XV° c.-I nemici stavano stretti, le loro lance tagliate a cinque piedi davanti a loro (FROISS. I, I, 328)-Nessuno ha casa che sia stato trattenuto, Fors Eustace, che di questo si lamenta, a cui hanno stretto il ventre per venti giorni, Senza avere una croce. … (E. DESCH. Poésies mss. f° 210)- Tra le due case c’era un grande granaio, in cui erano stipati trecento uomini d’arme (COMM. II, 11)- Che la febbre del quartiere stringa Celluy che vi ha messo qui (VILLON Archer de Bagnolet.(VILLON, Arciere di Bagnolet.) – Un giorno il valoroso Nabel andò per i campi, armato e montato, con la lancia in pugno e lo scudo sul colletto, presso un grande monte che era vicino al tref di Luces (Perceforest, vol. III, f. 102) – La risposta amorosa fu così grande che gli serrò la bocca (ibid., vol. VI, f. 107) – Se il consiglio fu tenuto stretto (Vigilie di Carlo VII, p. 105, in LACURNE)-Questa scaramuccia durò tanto quanto era stretta e oscura la notte (Hist de la Puc. d’Orl. p. 527, in LACURNE)

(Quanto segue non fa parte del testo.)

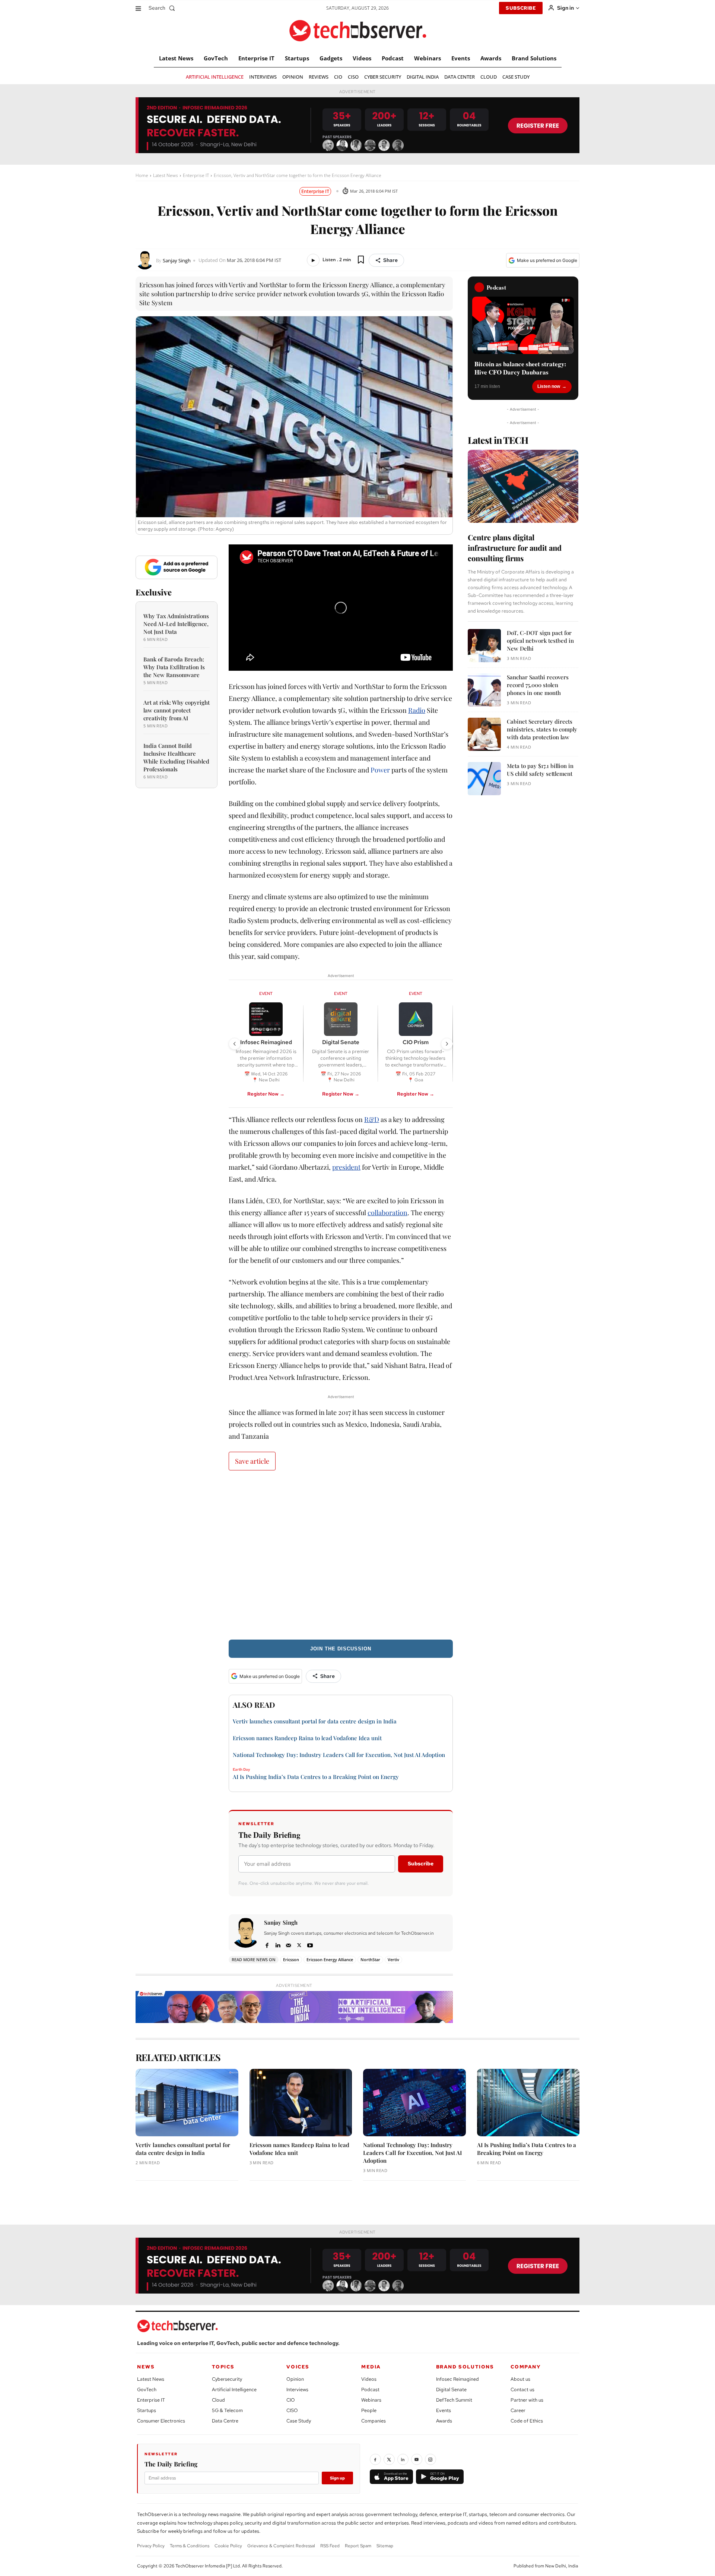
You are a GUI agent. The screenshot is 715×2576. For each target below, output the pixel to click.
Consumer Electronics (161, 2421)
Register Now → (266, 1094)
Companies (373, 2421)
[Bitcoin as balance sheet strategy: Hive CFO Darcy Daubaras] (523, 325)
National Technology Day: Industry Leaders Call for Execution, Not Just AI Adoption (339, 1754)
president (346, 1167)
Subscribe (420, 1863)
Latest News (165, 175)
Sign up (337, 2478)
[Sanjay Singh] (146, 260)
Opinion (295, 2379)
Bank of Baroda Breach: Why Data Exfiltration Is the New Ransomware (174, 667)
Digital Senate (451, 2389)
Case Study (298, 2421)
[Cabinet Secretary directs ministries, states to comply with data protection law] (484, 734)
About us (520, 2379)
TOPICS (223, 2367)
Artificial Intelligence (234, 2389)
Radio (416, 710)
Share (390, 260)
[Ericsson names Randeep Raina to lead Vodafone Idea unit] (301, 2103)
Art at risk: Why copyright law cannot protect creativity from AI (176, 710)
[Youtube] (310, 1944)
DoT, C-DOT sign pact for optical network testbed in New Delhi (540, 640)
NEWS (146, 2367)
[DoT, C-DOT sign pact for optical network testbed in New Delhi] (484, 645)
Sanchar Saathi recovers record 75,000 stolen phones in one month (538, 684)
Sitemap (384, 2546)
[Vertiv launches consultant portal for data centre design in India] (187, 2103)
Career (518, 2410)
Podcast (370, 2389)
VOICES (297, 2367)
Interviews (297, 2389)
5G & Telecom (227, 2410)
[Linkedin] (277, 1944)
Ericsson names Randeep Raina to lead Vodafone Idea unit (307, 1738)
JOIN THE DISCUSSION (340, 1649)
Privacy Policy (151, 2546)
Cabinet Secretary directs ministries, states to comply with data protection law (542, 729)
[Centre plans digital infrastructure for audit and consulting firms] (523, 486)
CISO (292, 2410)
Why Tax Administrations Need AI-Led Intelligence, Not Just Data (176, 623)
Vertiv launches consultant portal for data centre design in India (315, 1721)
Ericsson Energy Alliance (329, 1959)
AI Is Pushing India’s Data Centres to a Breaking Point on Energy (316, 1776)
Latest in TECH (498, 440)
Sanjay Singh (177, 260)
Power (380, 769)
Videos (368, 2379)
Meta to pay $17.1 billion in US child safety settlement (540, 769)
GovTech (146, 2389)
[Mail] (288, 1944)
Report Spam (358, 2546)
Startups (146, 2410)
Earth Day (241, 1769)
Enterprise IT (196, 175)
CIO (290, 2400)
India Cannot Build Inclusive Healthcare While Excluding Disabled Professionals (176, 757)
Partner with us (527, 2400)
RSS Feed (330, 2546)
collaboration (387, 1212)
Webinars (371, 2400)
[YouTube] (416, 2459)
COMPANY (526, 2367)
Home (142, 175)
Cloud (218, 2400)
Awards (444, 2421)
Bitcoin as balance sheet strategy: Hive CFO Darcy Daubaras (520, 368)
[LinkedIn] (403, 2459)
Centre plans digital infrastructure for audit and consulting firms (515, 547)
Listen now (548, 386)
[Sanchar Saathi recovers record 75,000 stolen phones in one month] (484, 690)
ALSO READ (254, 1705)
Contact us (522, 2389)
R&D (371, 1119)
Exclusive (154, 592)
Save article (252, 1461)
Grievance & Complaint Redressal (281, 2546)
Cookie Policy (228, 2546)
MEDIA (371, 2367)
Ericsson (291, 1959)
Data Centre (225, 2421)
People (368, 2410)
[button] (163, 8)
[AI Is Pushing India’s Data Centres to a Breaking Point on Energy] (528, 2103)
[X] (299, 1944)
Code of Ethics (527, 2421)
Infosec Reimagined (457, 2379)
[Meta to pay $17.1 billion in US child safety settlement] (484, 778)
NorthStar (370, 1959)
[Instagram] (430, 2459)
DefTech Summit (454, 2400)
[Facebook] (267, 1944)
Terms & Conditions (189, 2546)
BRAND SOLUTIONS (465, 2367)
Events (443, 2410)
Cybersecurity (227, 2379)
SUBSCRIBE (521, 8)
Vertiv (393, 1959)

XVI° c.-Il padre era così stretto, che gli sembrava che ciò che teneva in una mano, l’altra lo derobitava (MARG. Nouv. XLIV)-Compattare e stringere qualcosa con cura (MONT. I, 110)- Un discorso breve e serrato (MONT. I, 191)- Tanto il cuore luy serroit da condannare un uomo a morte (MONT. II, 1)- In questo fatto, bisogna considerare due tipi di paese, uno pieno e l’altro serrato (LANOUE 424)- Si avvicinò quattro leghe al campo, alloggiando abbastanza serrato; da dove cominciò a molestarci molto (ID. 634)- …. Il ponte levatoio fu alzato e la porta serrata, con poca perdita (LANOUE 601)- Il re di Navarra fu informato da un intimo del duca di Guisa che doveva essere serrato (D’AUB. Hist. I, 102)- Purgez vos conseil, où il ne se delibere rien de si serré que le duc d’Albe ne le sache aussitôt (D’AUB. ib. II, 14)- Ce vieux capitaine ser la main à son homme (D’AUB. ib. II, 272)- Si abbracciarono più volte strettamente (CARLOIX I, 21)- Quanto a Pirito, lo fece fare dal suo cane, e fece rinchiudere Teseo in una prigione estrosa (AMYOT Thés. 39)- Ci furono orribili tuoni, che fecero frustare la gente comune, ed escarterare qua e là; ma i senatori si strinsero (AMYOT Rom. 44)- Fabius, che conosceva il paese, guidò l’uscita dalla valle con 4.000 fanti da lui ordinati (AMYOT Fab. 15)- Lo morse così forte che sembrava volesse mangiargli la mano (AMYOT Alc. 3)- Si addormentò così strettamente, che difficilmente poteva svegliarsi per il rumore delle roupte e delle fuitte del suo popolo (AMYOT Sylla, 60)- Il suo stile è ovunque stretto, e non c’è nulla che non prema e non afferri bene (AMYOT Cicero e Demosth. 2)- Si mettono in scatole ben strette (O. DE SERRES 684)- Non c’è nulla sulla terra che nel tempo e nel luogo non sia ben stretto (GÉNIN Récréat. t. II, p. 241)

ETIMOLOGIA

Wallon, seré; bourg. sarrai; Berry, sarrer; Picard, sérer, chiudere, tutto sérant, chiudere; Provenç. sarrar, serrar; Span. e Portug. cerrar; Ital. serrare; dal latino serare, da sera, bar. La doppia rr in serre, serrer, serrare, ecc. è sbagliata; ne basta una sola; questo errore deriva dal fatto che i popoli romani confondevano sera, serratura, con serra, sega. In Normandia, serrer significa raccogliere, raccogliere: serrer des pois. Malherbe osserva che in Provenza serrer ha il significato di chiudere: Serrer non ha il significato di chiudere in Francia, ma in Provenza e in altri luoghi simili dove si dice: serrer les yeux, serrer la porte, serrer la fenêtre, pour clore, Comm. sur Desportes, t. IV, p. 382.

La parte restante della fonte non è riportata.